**Your instructions:**
Your job is to retype the records exactly while dropping every picture.

Data START

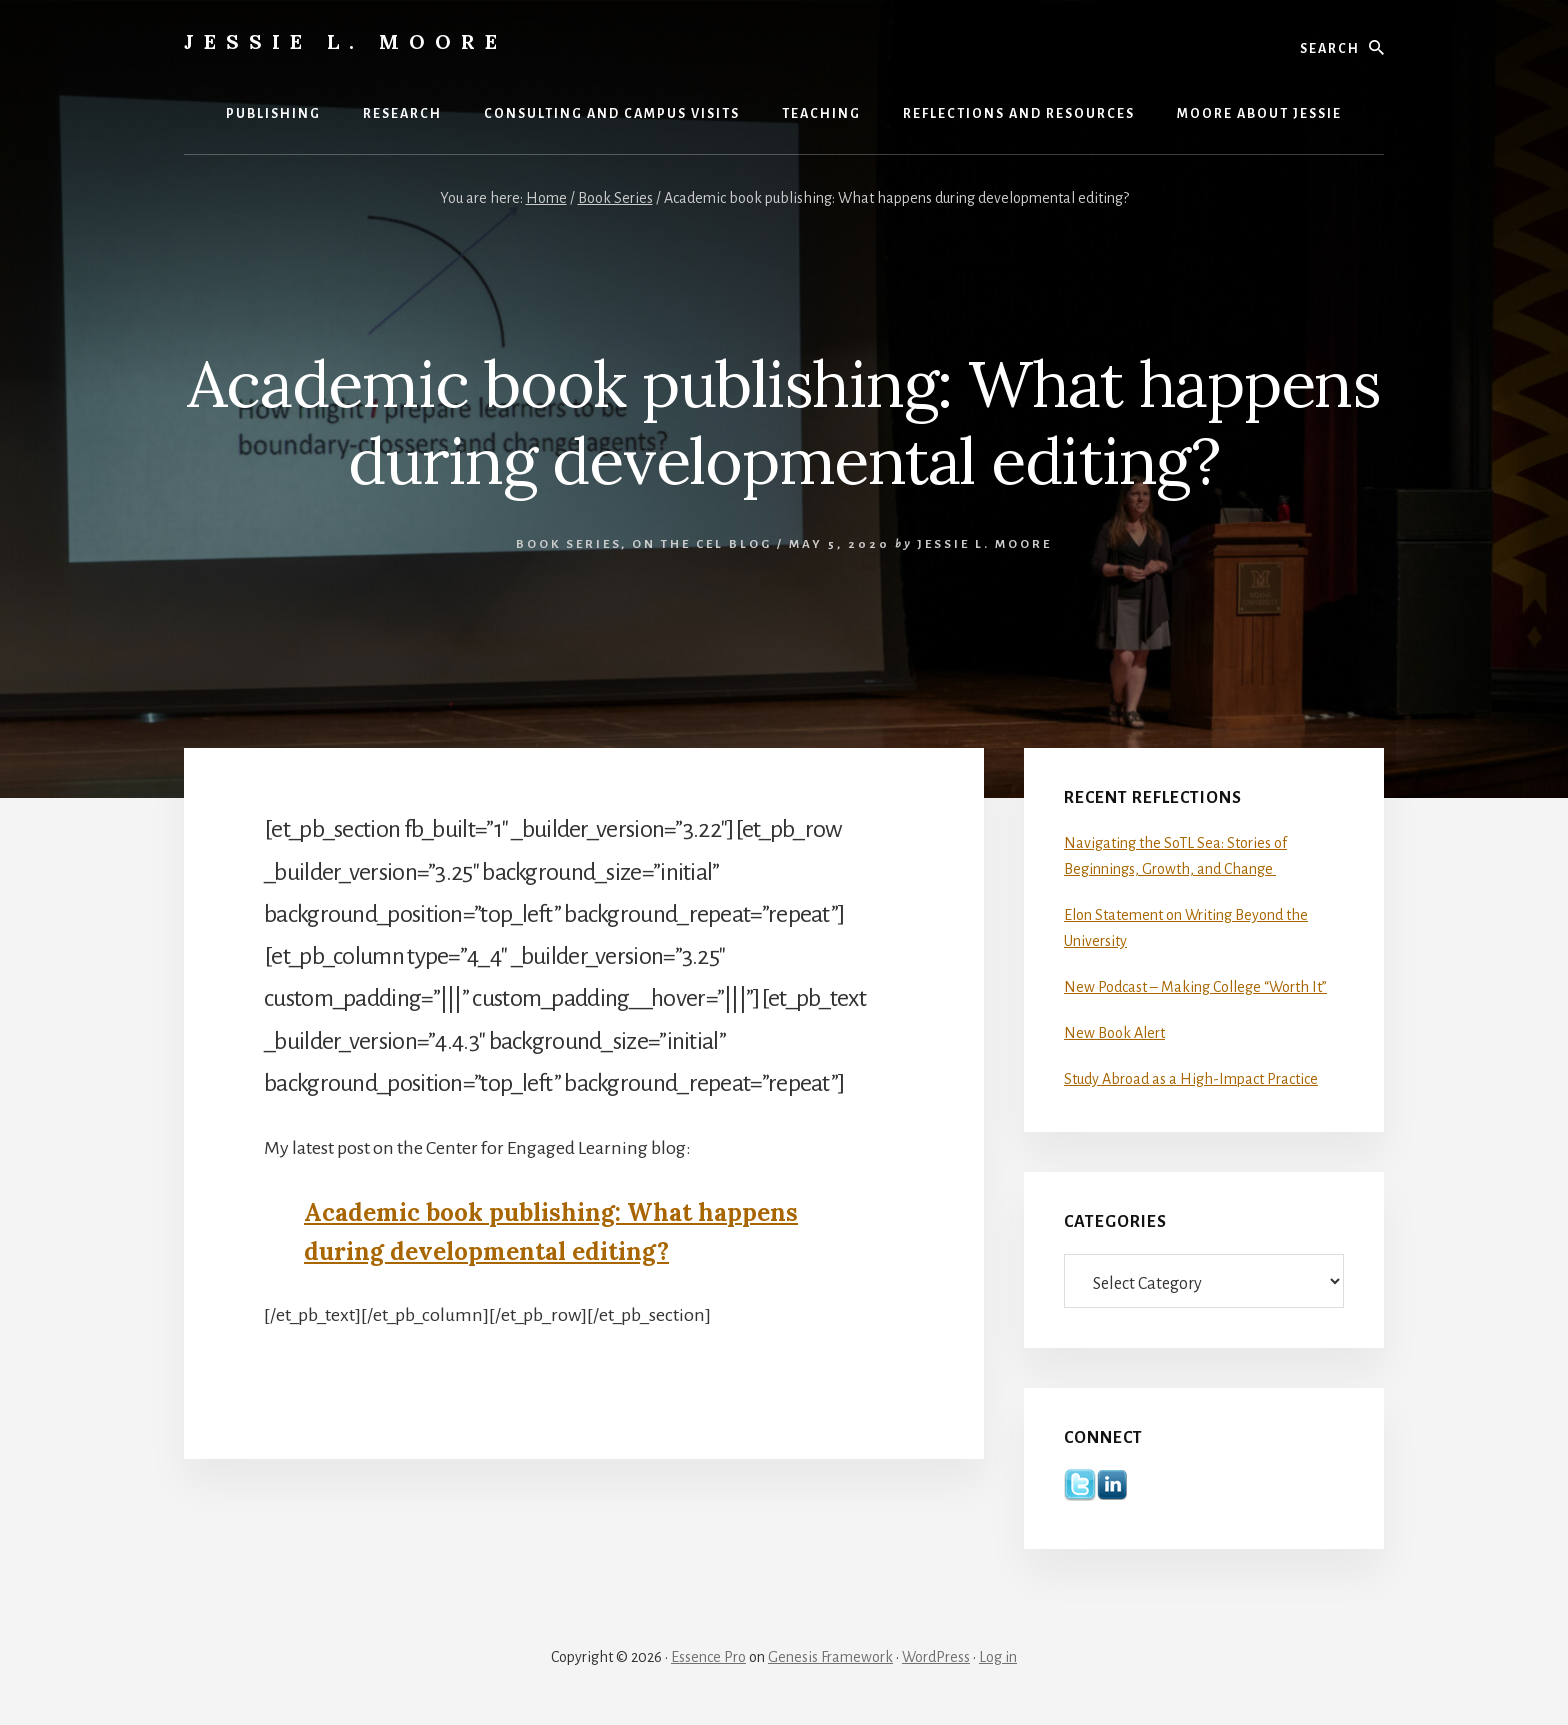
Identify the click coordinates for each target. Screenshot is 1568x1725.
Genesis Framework (830, 1657)
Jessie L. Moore (345, 41)
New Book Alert (1114, 1033)
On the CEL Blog (702, 544)
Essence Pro (708, 1657)
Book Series (568, 544)
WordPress (936, 1657)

Data END

**Response below:**
Identify the click coordinates for each target. Screenshot is 1568x1725.
Genesis Framework (830, 1657)
Jessie L. Moore (345, 41)
New Book Alert (1114, 1033)
On the CEL Blog (702, 544)
Essence Pro (708, 1657)
Book Series (568, 544)
WordPress (936, 1657)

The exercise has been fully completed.